● PROBLEM DESCRIPTION
Filter the listing below, keeping only the lines with the word "Brief".

● ENTRIES PROVIDED
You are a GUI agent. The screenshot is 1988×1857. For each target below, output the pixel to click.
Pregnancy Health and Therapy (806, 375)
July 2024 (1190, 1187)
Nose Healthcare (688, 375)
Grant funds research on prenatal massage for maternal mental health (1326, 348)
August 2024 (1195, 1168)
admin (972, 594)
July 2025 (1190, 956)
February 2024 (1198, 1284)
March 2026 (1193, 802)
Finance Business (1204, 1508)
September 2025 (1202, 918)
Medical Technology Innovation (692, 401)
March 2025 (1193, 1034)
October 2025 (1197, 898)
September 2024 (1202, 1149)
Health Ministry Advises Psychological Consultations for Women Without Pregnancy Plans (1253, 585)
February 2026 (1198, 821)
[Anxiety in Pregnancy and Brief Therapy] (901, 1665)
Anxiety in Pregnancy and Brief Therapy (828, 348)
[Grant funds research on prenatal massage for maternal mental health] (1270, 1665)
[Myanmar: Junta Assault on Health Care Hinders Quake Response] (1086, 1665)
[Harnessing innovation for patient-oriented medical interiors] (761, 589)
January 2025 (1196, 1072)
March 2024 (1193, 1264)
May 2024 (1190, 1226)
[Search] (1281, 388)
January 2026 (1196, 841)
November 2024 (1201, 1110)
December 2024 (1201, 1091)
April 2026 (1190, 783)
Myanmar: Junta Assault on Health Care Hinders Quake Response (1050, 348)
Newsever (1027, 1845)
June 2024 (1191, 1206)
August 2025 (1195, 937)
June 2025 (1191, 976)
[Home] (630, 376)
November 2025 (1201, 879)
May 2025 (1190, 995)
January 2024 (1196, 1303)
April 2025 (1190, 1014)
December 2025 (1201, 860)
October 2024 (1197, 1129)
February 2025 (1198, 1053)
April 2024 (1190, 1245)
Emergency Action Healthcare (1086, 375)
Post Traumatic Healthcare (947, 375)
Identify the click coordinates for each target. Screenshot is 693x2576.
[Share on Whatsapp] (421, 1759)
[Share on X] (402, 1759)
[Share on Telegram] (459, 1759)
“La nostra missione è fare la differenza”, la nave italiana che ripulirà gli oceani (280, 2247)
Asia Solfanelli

● ANSWER FOR THE TASK
[Anxiety in Pregnancy and Brief Therapy] (901, 1665)
Anxiety in Pregnancy and Brief Therapy (828, 348)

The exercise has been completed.